Jacob can bless these boys, by implication, because of the exemplary devotion of his forebears. Receiving the blessing, in a sense, obligates the boys to this same wakeful attitude.

Jacob continues the preface to the blessing by addressing "the God who shepherds me from when I first began until this day" (Gen. 48:15). "Shepherds," to use the more precise meaning of the word, means "feeds" in this instance. Decades ago, when Jacob first left his parents' home, he had recognized that his ability to serve depended on God's care for him. He could serve only "if God will give me bread to eat" (Gen 28:20).

Now, looking back on his life, he acknowledges that God has kept the covenant. Jacob can bless his grandsons, by implication, because God has given Jacob food, without which one does not live at all. Receiving Jacob's blessing, in a sense, obligates the boys to appreciate the basic necessities of life.

Jacob concludes the preface of the blessing by addressing "the Angel who redeems me from all evil" (Gen. 48:15). It seems odd that this angel "redeems" Jacob "from all evil." Has he really experienced such a blissful, protected life?

In the course of his life, Jacob has endured all sorts of disasters. His mother successfully urged him to deceive his blind old father to get a blessing meant for his older twin, Esau. His twin brother threatened to kill him, forcing Jacob into a 20-year exile from his parents' home. His uncle and employer tricked him into marrying the wrong woman, the sister of the only woman he really loved, and then extorted seven more years of work from him for the next bride.

Though Jacob worked diligently, his father-in-law constantly finagled to try to get out of paying his wages. When, at long last, Jacob left this swindling relative, he had to sneak away in fear. When he returned home, he had to face his possibly murderous brother again.
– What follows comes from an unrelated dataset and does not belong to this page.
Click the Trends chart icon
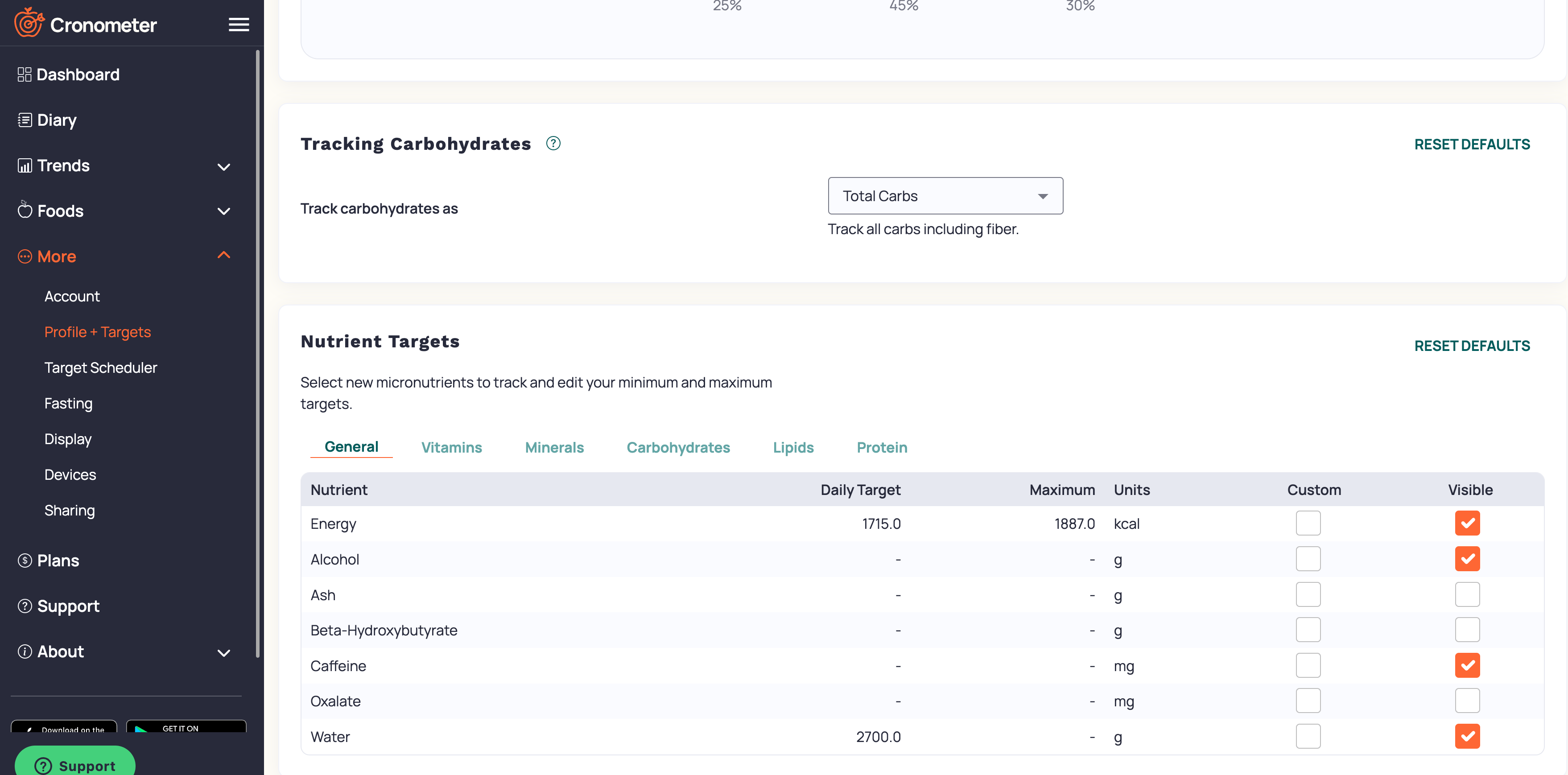The height and width of the screenshot is (775, 1568). 25,165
Jacob's wives lived together in continuous tension. His beloved wife, long barren, died in childbirth. He had one favorite son, whom his other sons hated. He was led to believe that his favorite son died young, victim of an apparent attack by a wild beast; but perhaps Jacob suspected that his other sons had ganged up on this boy and nearly murdered him.

Some people experience such a deep sense of religious joy that whatever befalls them does not disturb their inner happiness. William James (in "The Varieties of Religious Experience") calls these the followers of the "religion of healthy-mindedness."
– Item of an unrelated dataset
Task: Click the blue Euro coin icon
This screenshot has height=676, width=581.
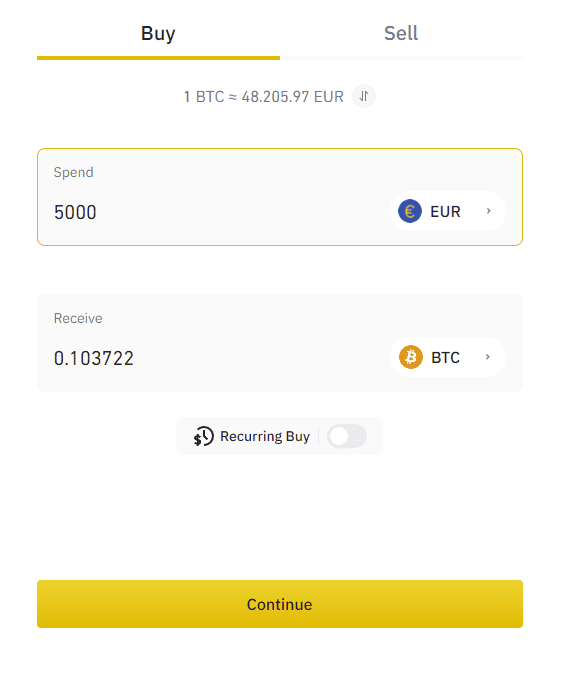Action: point(409,211)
An example: When some Chassidim asked their teacher how to deal with adversity, he recommended that they take their question to Rav Zussya, who had experienced extraordinary illness, poverty and pain. But when they asked Rav Zussya, he demurred: "You'll have to ask someone else. I have been blessed all my life, thank God." Such people feel impervious to trouble.
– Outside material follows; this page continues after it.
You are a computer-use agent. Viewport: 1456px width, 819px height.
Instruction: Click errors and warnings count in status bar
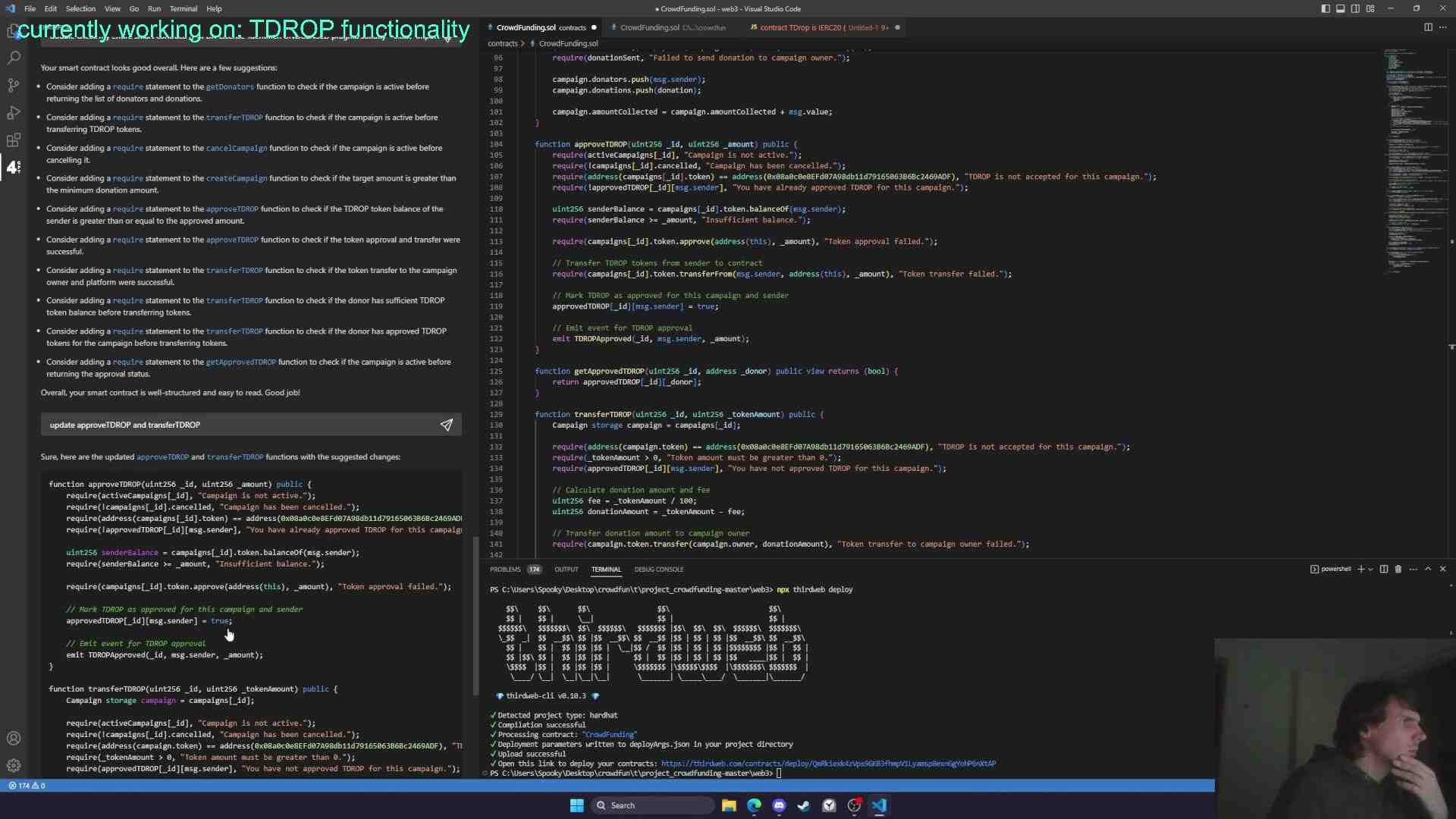[x=27, y=786]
Our ancestor Jacob was not such a person. He had an acute awareness of his troubles and complained bitterly (see Gen. 31:36-42, 37:35, 43:6, 48:7). When he came to Egypt, Jacob summed up the days of his life as "few and evil" (Gen. 47:9). Yet he blessed his grandchildren by reference to his experience of an angel who "redeems me from all evil."

How does this make sense? Not that Jacob enjoyed every turn of his life, nor that he felt detached. Rather, Jacob had survived his troubles. The Presence remained with him in all his afflictions and saw him through to better times. His grandchildren would know sorrow; but if they experienced a blessing like his, they would have the strength to endure through their troubles.